Die Onkologie hat sich in den letzten 25 Jahren zu einer ausgesprochen fachübergreifenden medizinischen Disziplin entwickelt, deren Zukunft in ganz besonderem Maße von der Bereitschaft zum interdisziplinären und integrativen Handeln abhängig ist. Bislang galten komplementär erweiterte Therapiekonzepte unter den konventionellen Onkologen als „unbewiesen und unwirksam“ und wurden daher entweder strikt abgelehnt oder allenfalls geduldet. Nur sehr selten waren solche Onkologen bereit, komplementäre Behandlungsmaßnahmen sachlich und unvoreingenommen zu überprüfen oder wenigstens gemeinsam mit den Hilfe suchenden Patienten zu tragen.

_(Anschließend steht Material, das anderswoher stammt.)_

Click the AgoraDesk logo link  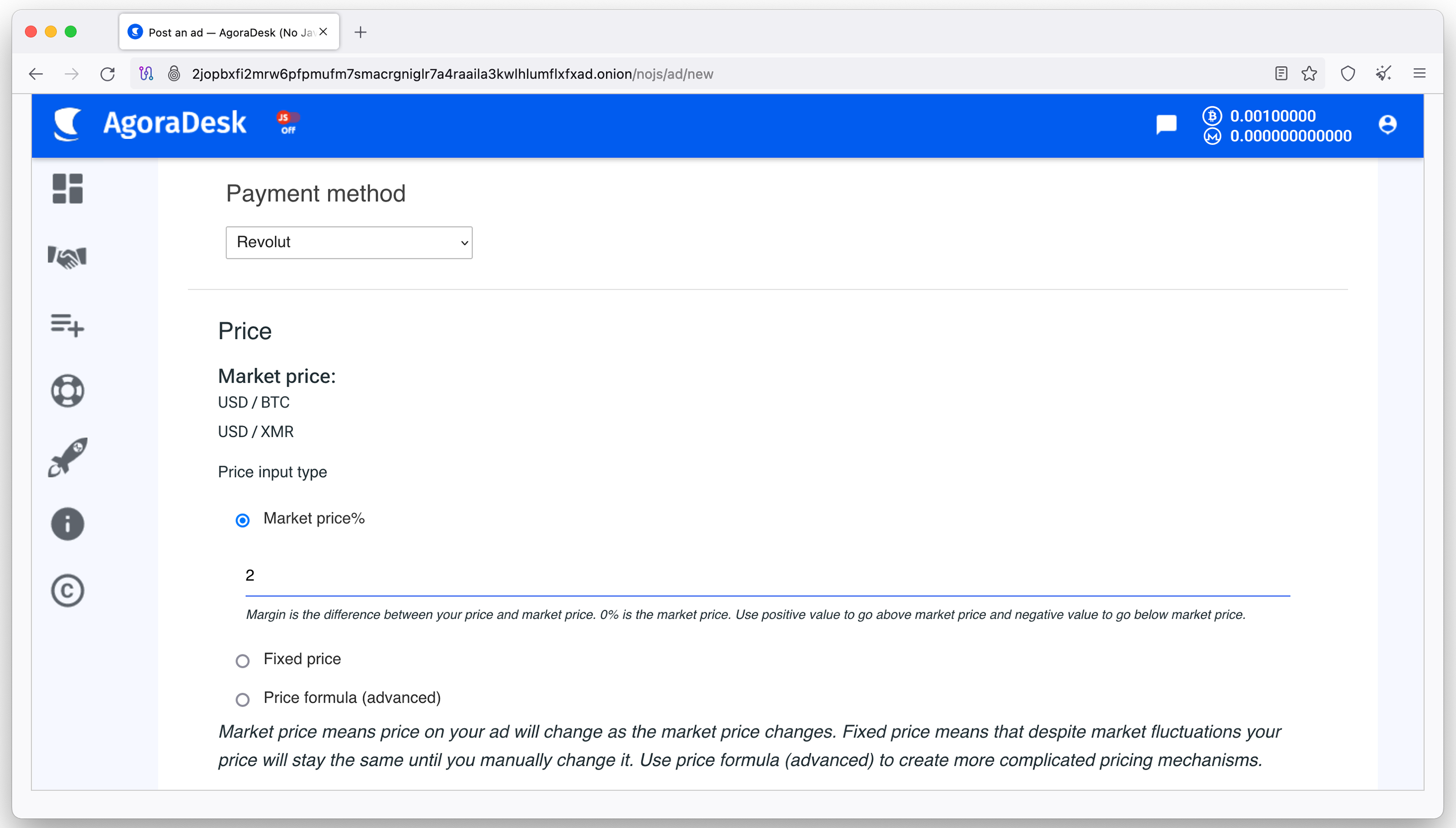point(150,123)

Dadurch waren und sind weiterhin viele Patienten unnötig einer Konfliktsituation ausgesetzt, welche oftmals mit Verschweigen komplementärer Behandlungsmaßnahmen gegenüber dem konventionellen Onkologen endet. Diese Situation erscheint paradox, da die so genannte wissenschaftlich begründete Schulmedizin in der palliativen Situation trotz einiger Erfolge letztendlich mit einer Tumor-zerstörenden Chemo- oder Strahlentherapie den schicksalhaften Verlauf der Krebskrankheit nicht verändern kann. Die Nebenwirkungen dieser Therapiemethoden richten dabei oft mehr Schaden an, als sie nutzen. In einigen Fällen können sie sogar die Patienten-Überlebenszeit extrem verkürzen, z.B. wenn es durch extreme Toxizität zum therapie-bedingten Todesfall kommt. Auf der anderen Seite sind die Vertreter der komplementär-onkologischen Praxis oft voreingenommen und lehnen unkritisch gegenüber ihrer eigenen Methoden konventionelle Behandlungsmaßnahmen kategorisch ab. Solche Einstellungen sind ebenso unberechtigt wie gefährlich und bedürfen einer dringenden Korrektur.

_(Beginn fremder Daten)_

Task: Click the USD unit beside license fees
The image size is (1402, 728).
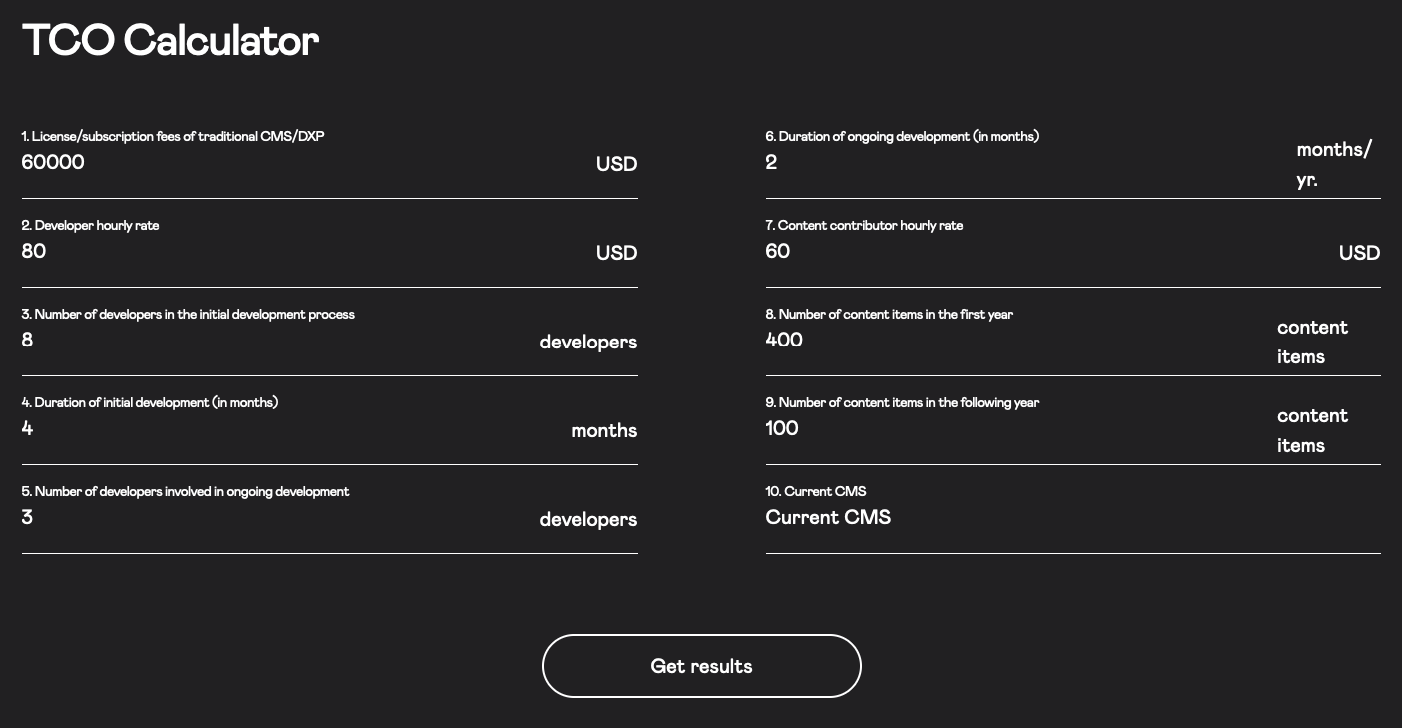Action: tap(616, 164)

Onkologen und komplementär-onkologisch tätige Ärzte müssen aufwachen, ihr eigenes Handeln kritisch überdenken und die Unbewiesenheit Tumor-zerstörender sowie komplementär-medizinischer Behandlungsmaßnahmen in Bezug auf Verlängerung der Patienten-Überlebenszeit in bestimmten Behandlungssituationen anerkennen und Konsequenzen daraus ziehen. Unsere Gesundheitspolitik, unsere Hochschulausbildung und auch unser ärztliches Handeln müssen frei werden vom profit-orientierten Druck persönlicher oder auch industrieller Interessen. Nur so lassen sich unnötige und kostspielige Chemotherapien, aber auch unbewiesene komplementär-onkologische Maßnahmen vermeiden. Unsere Therapiekonzepte müssen der Kenntnis Rechnung tragen, dass die Tumorkrankheit in der überwiegenden Zahl der Fälle als systemische Krankheit anzusehen ist und bei den meisten Patienten zu einem bestimmten Zeitpunkt während des Krankheitsverlaufs eine systemische Tumortherapie notwendig macht. Dabei ist die systemische Krebsbehandlung inzwischen äußerst kompliziert geworden, da immer mehr zytotoxische und auch selektiv wirkende zytostatische Substanzen, verschiedenste immuntherapeutische Ansätze, Angiogenese – Hemmer, sowie auch eine Vielzahl komplementärer und alternativer Behandlungswege zur Verfügung stehen und auch dem enormen Kostenproblem in immer stärkerem Maße Rechnung zu tragen ist. Krebs ist zudem eine Erkrankung, welche Körper und Seele gleichermaßen berührt und zweifelsohne eine ganzheitliche Betreuung und integrative Behandlungsstrategie erfordert.